My oldest son is in the military. Today he called me on the phone. He was so angry. I could hear the tension in his voice. After the sound of the fighter jet roared over him, he expressed emotions with little reserve.
He told me all about that he has had to go through. I got the recap on all of his qualifications, time, education, etc. “Today they called up two individuals in front of the command and just promoted them,” my son said. “It is not even time for promotions. What makes it worse is that one of the guys has less time, education, and quals (qualifications) than I do . . . now I am out-ranked by an idiot.”
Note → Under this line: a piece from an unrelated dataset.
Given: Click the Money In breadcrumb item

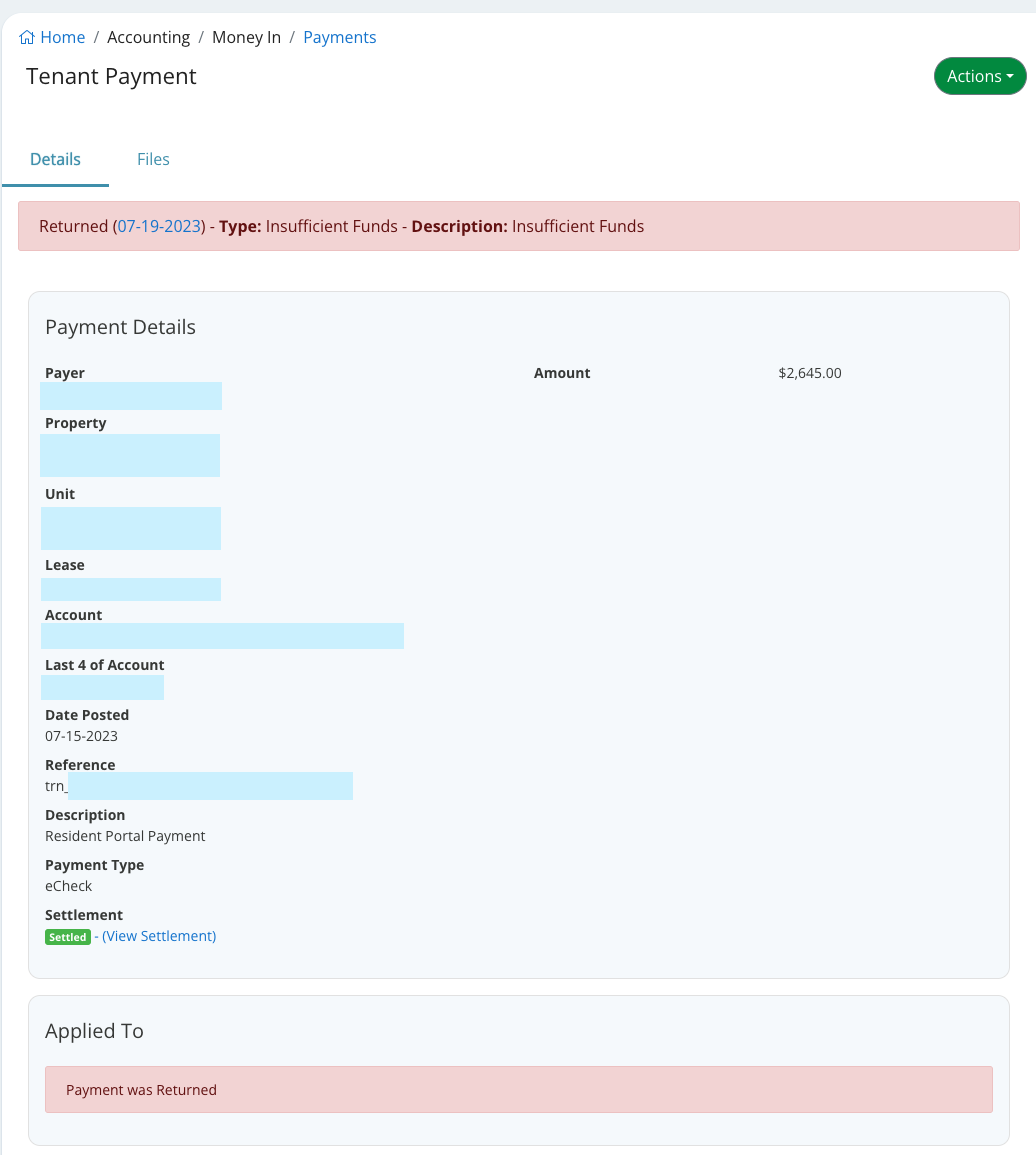Looking at the screenshot, I should pyautogui.click(x=246, y=38).
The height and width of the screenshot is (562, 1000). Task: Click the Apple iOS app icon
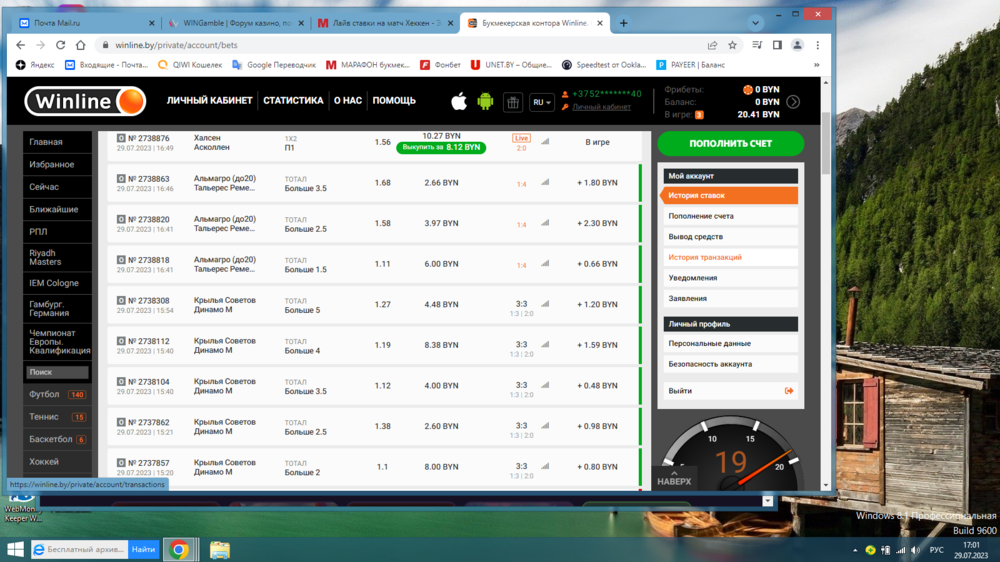[x=459, y=101]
He did not have to go any further. I completely understood his frustration, but was concerned that he was feeling “like a loser.” I knew that my son had an understanding that the only correct response was to congratulate the two men, then get back to work, even if his inner child was shouting “not fair” and “why me?”
I told my son that he was angry about a situation that he could not control: outcomes. Much as in a sport or game, we feel that the team or players who work harder deserve the win. Sometimes we even proclaim that they will win. However, this is never certain. When we don’t win, we can make it even worse if we focus on the other individual or team and compare who does or who doesn’t deserves something.
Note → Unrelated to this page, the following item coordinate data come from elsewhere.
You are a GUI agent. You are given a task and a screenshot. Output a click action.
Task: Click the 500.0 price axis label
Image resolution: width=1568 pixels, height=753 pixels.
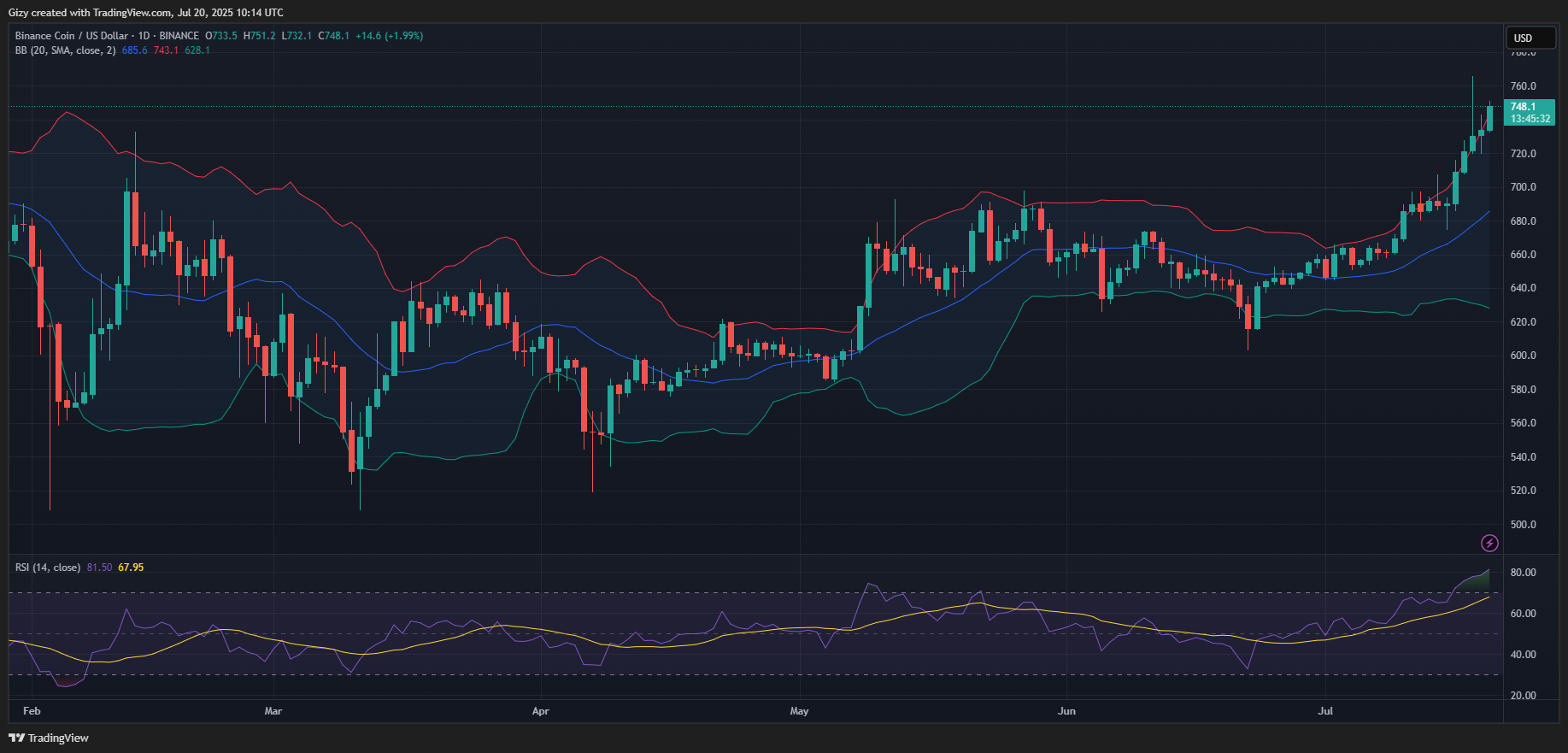pyautogui.click(x=1523, y=525)
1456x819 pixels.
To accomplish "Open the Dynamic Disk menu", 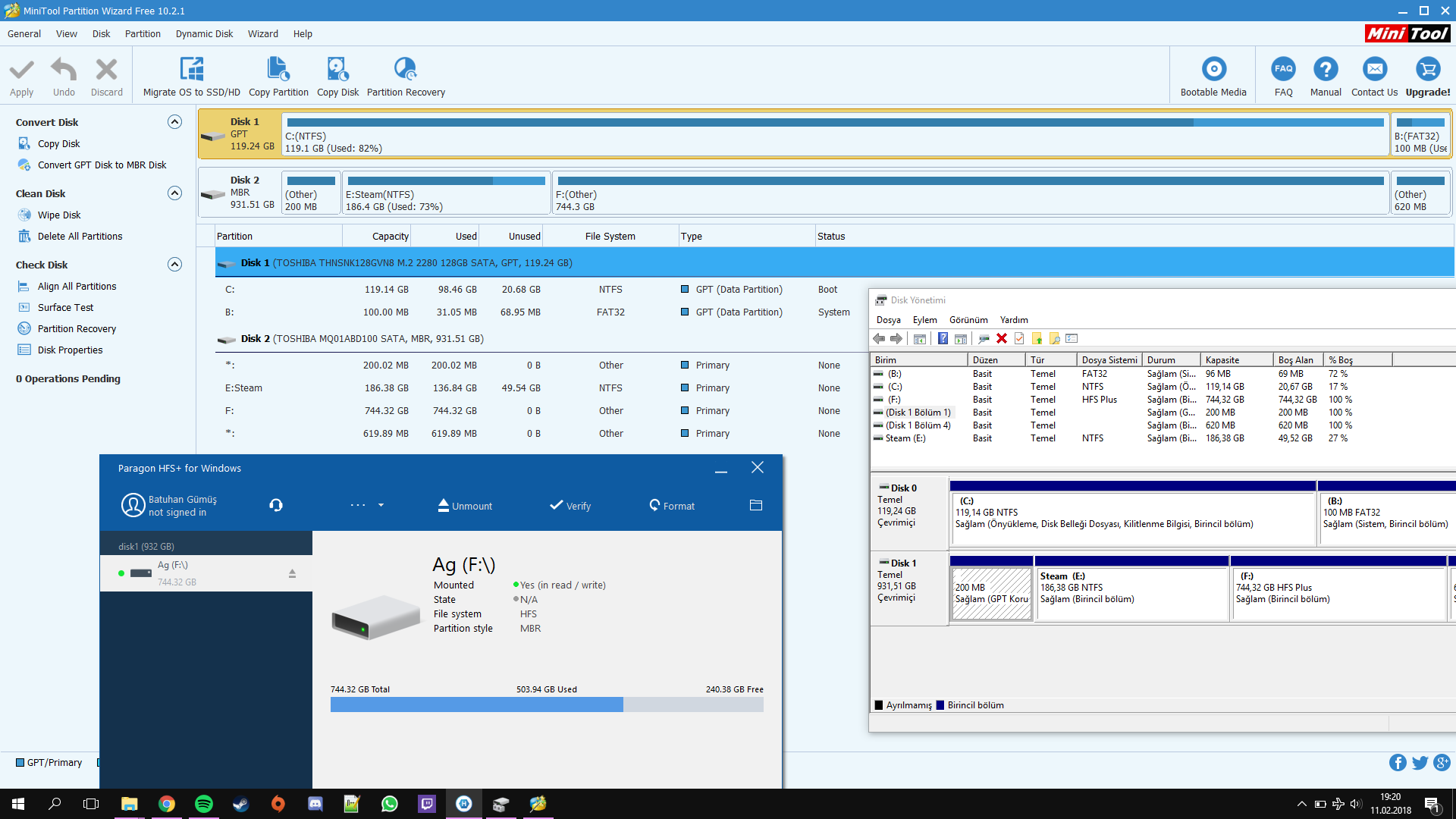I will [x=204, y=33].
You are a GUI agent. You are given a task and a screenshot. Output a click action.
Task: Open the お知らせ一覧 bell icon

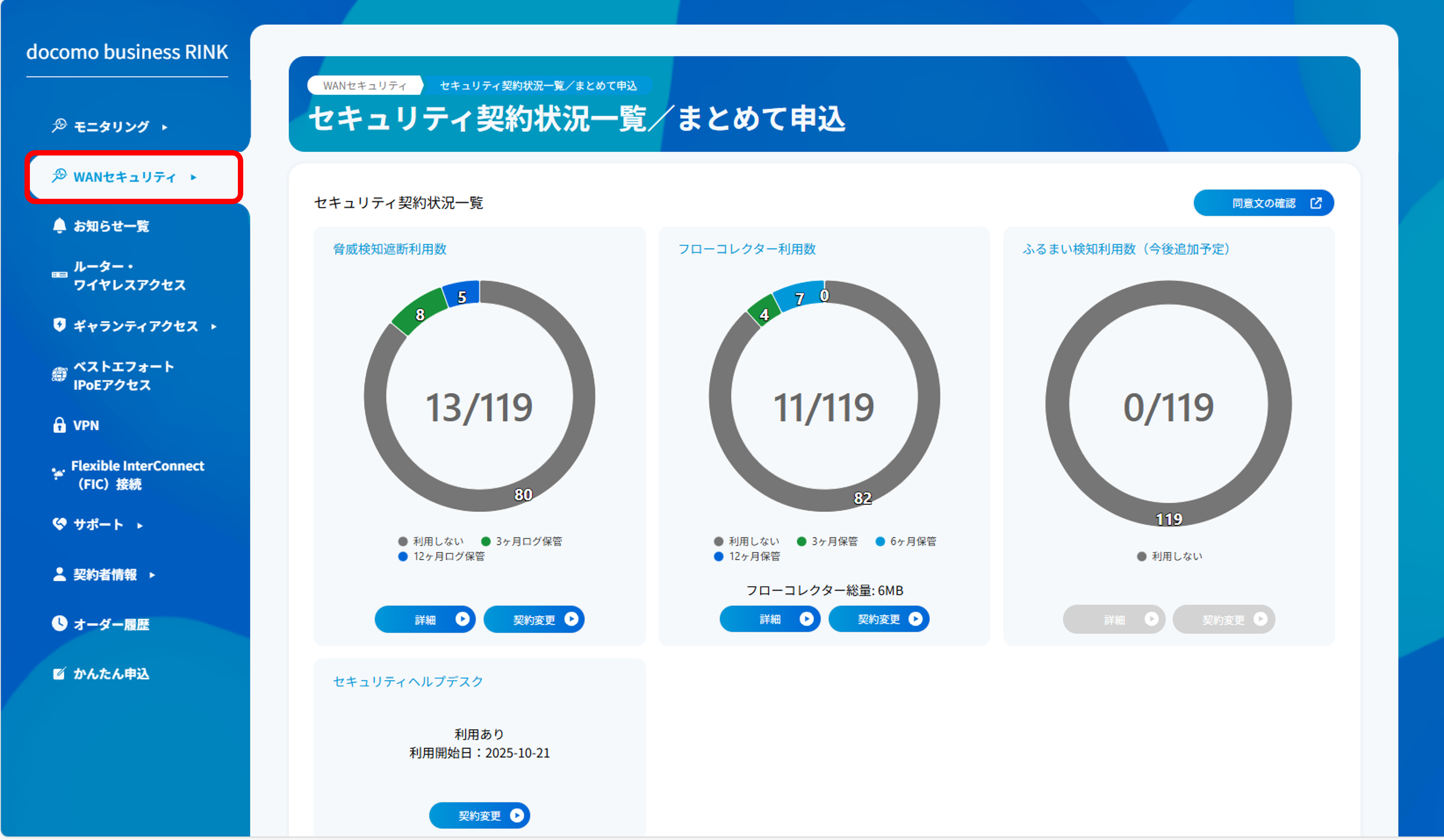point(59,226)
King David Asks, “Why Me?”
In the book of Psalms, David dealt with a similar lack of understanding in chapter 13 (v 2):
How long must I take counsel in my soul
and have sorrow in my heart all the day?
How long shall my enemy be exalted over me?
Being overlooked, losing, and/or being unappreciated is not a new thing. Sometimes we can do all the right things, but not win. We can be the best, but not be chosen. What matters is how we respond. Do we throw a fit or give up? No. We dig deep and fight harder. We study more, we pray more. We keep moving forward. In doing so, we bring glory to God and an affirmation of our character.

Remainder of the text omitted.